OSHA (Occupational Safety & Health Administration) is a sub-agency of the US Department of Labor. It issues standards to segments of the work force and polices these regulations with a staff of inspectors who make periodic work site checks. The purpose of these standards is to insure workplace safety. Fines are imposed if repeated infractions are noted.
- What are OSHA's requirements for a first aid kit?
Based on Federal OSHA Regulation Standard 1910.151.b: "Adequate first aid supplies shall be readily available." This rule applies to treatment of minor injuries that occur in the workplace, and refers in Appendix A to ANSI Z308.1 as the basis for minimum first aid kit content.
- What do I need to do to ensure OSHA compliance?
You should be concerned with OSHA compliance on both a federal and state level. Currently, 30 states follow the Federal OSHA regulations as stated above, while 22 states and territories follow a regulation that combines the Federal standard and imposes an individualized state by state requirement. The state standard can be reviewed on the Internet or by contacting your local OSHA office.
Both Federal and State OSHA regulations do include the 'non-mandatory' requirements that coincide with ANSI's first aid kit regulations. This also means that while these regulations may refer to a specific year or edition of the ANSI requirements, OSHA would "interpret" the regulations to refer to the most recent publications. As a company, we feel that eventually, these agencies will adopt ANSI as part of their regulation.

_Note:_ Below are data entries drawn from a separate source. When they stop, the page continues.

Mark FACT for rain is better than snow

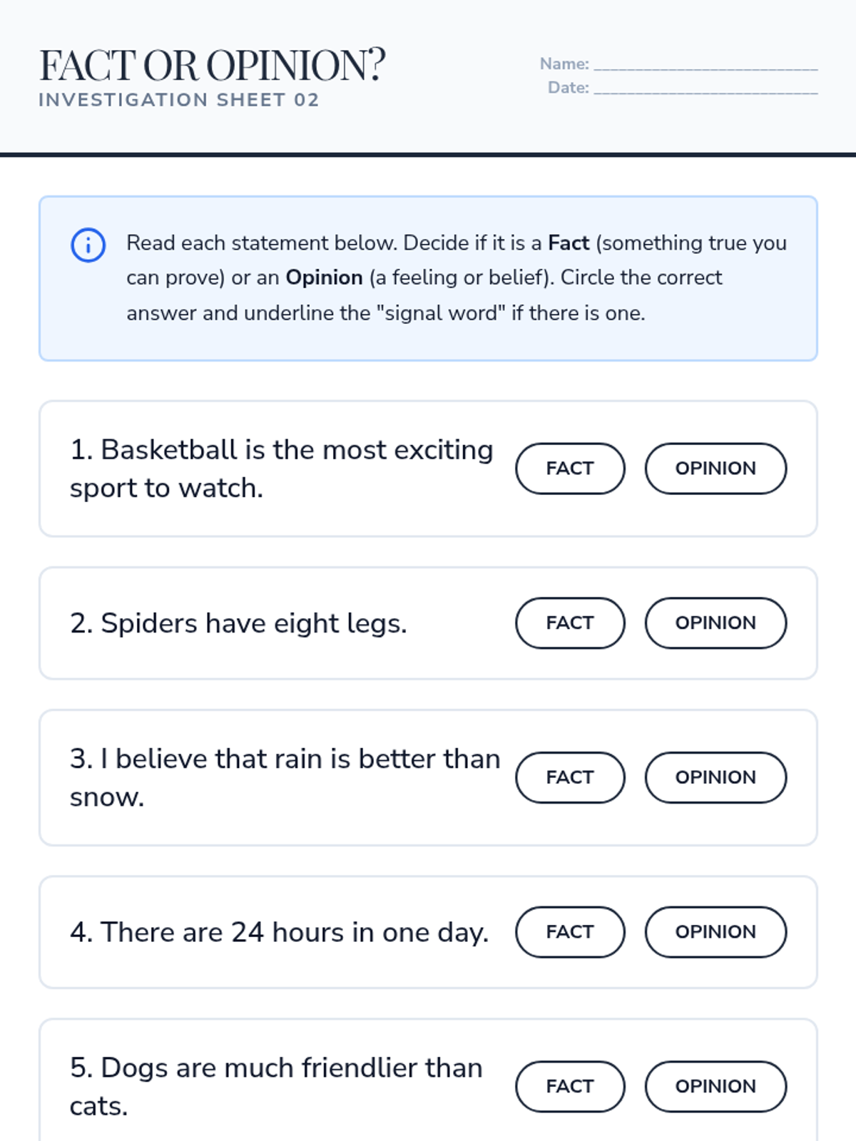pyautogui.click(x=570, y=777)
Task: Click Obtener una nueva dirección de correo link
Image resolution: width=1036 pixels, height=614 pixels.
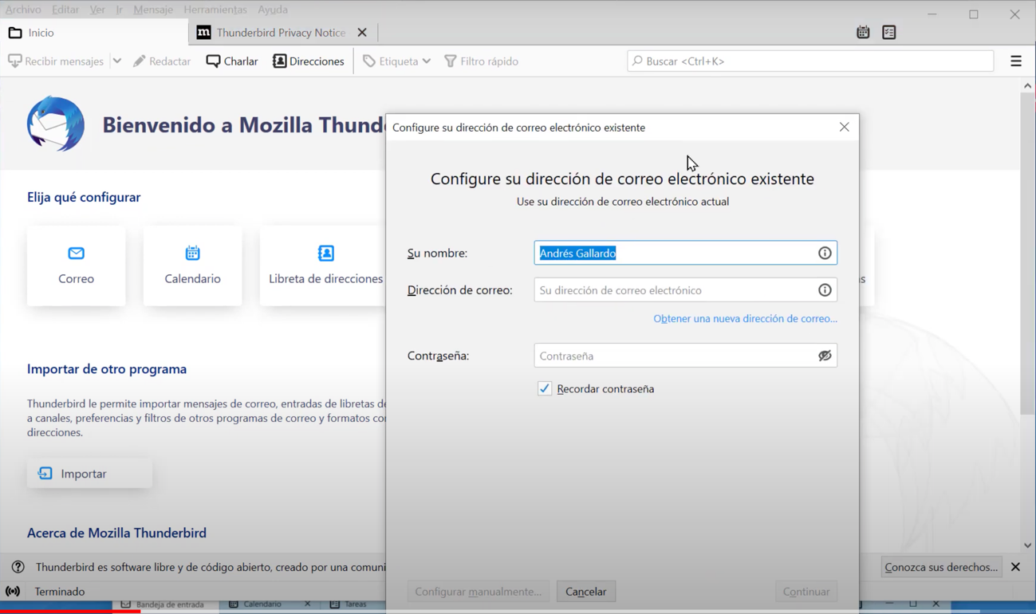Action: coord(745,319)
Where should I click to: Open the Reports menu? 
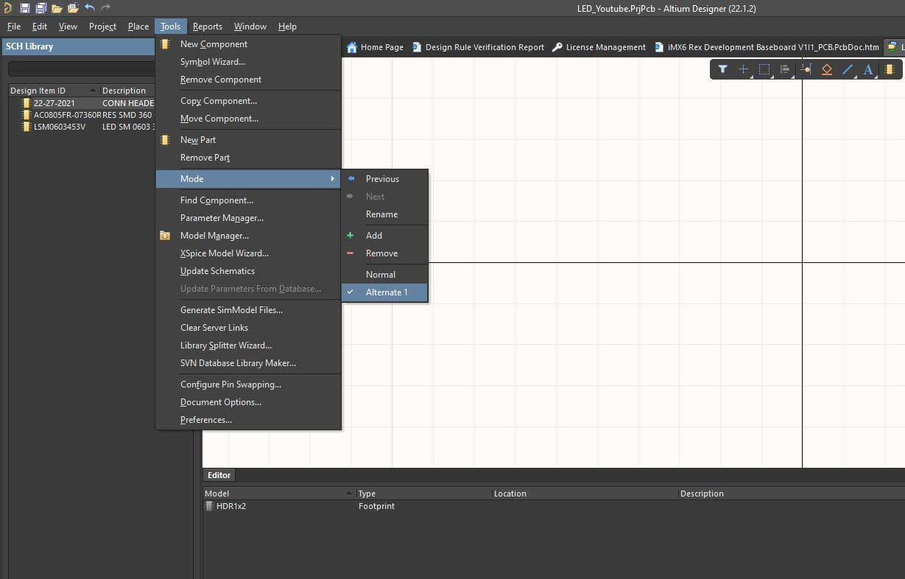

- Can this website help me be in compliance?
Absolutely. We've been doing this for over 30 years now. While Employers should evaluate their own workplaces to determine whether additional supplies or kits are needed, based on the size and specific hazards of their workplaces, we've got ready-made OSHA & ANSI Compliant First Aid Kits and First Aid Refills designed to eliminate the guesswork!
All our industrial first aid kits meet or exceed Federal OSHA standards. Additionally, our line includes metal and plastic unitized kits that meet or exceed Federal OSHA standards and exceed the 2015 ANSI requirements. For more information on the current ANSI standards see the section below.
- Does OSHA require ANSI?
Yes. And No. OSHA 1910.151b Appendix A calls out ANSI Z308.1 as the basis for minimum fill required for workplace first aid kit OSHA compliance. Some industries (logging, construction, etc.) may require a bit more, but the most current ANSI minimum fill is a good start for any business.
- What is ANSI?
The American National Standards Institute publishes minimum standards of quality for many items related to safety. Now joined with ISEA, common First Aid Guidelines follow ANSI / ISEA recommendations.
- Do they have a minimum content requirement for first aid?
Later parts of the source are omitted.